- **WHAT TO DO**: Output the first line of the listing and each line after it, up to and including the line that contains "1000x515 pixels.", exactly as written, minus the pictures.

+ + + +

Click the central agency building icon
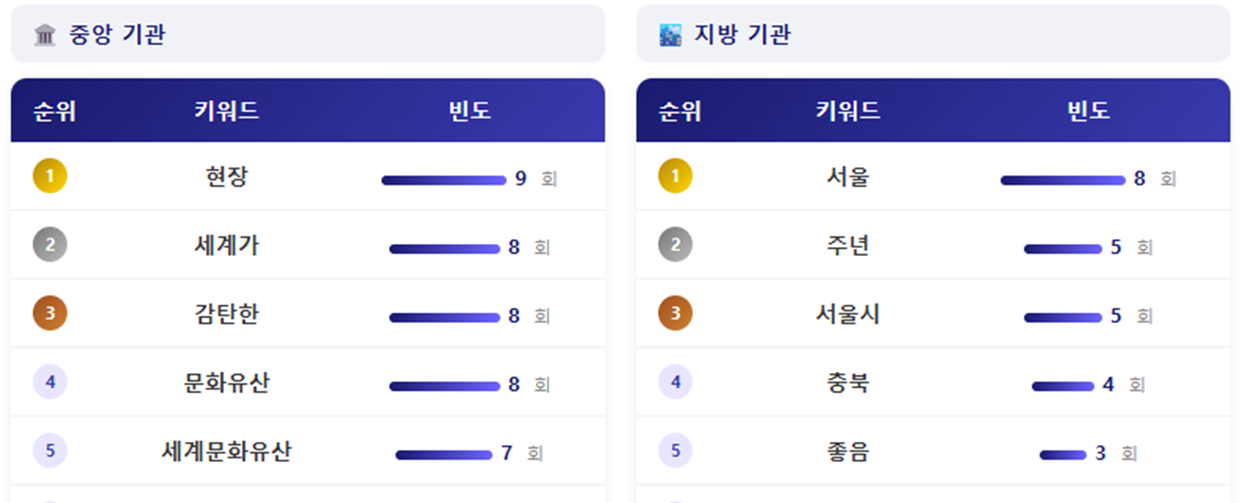The height and width of the screenshot is (503, 1243). click(44, 36)
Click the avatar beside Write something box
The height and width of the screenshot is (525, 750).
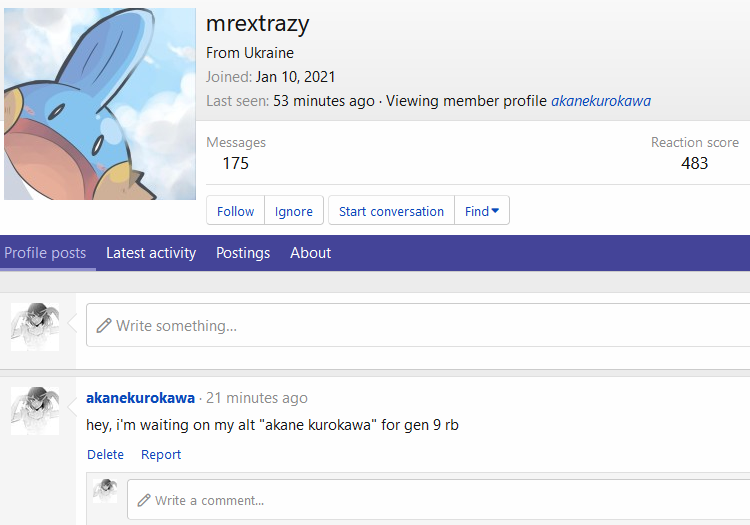[35, 326]
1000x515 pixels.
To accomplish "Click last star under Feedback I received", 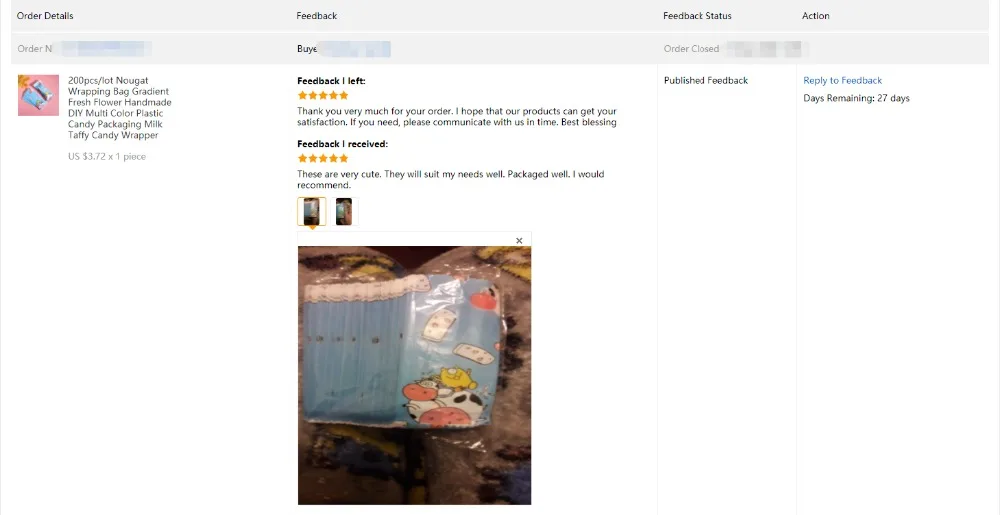I will tap(344, 158).
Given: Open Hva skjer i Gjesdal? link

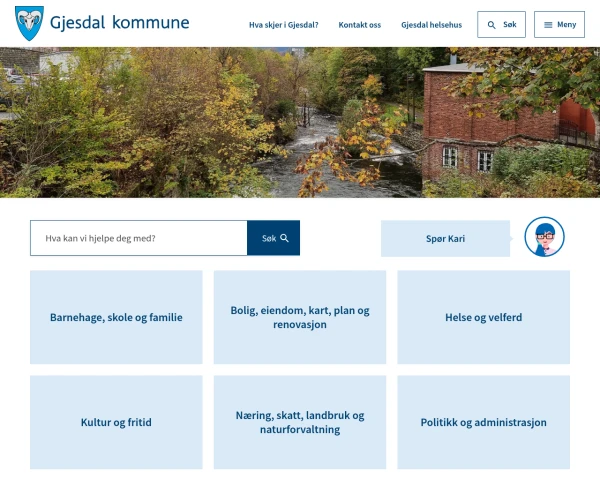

+ + + +

- **EXERCISE OUTPUT**:
Click the central agency building icon
The height and width of the screenshot is (503, 1243). click(44, 36)
Click the avatar beside Write something box
The height and width of the screenshot is (525, 750).
[35, 326]
1000x515 pixels.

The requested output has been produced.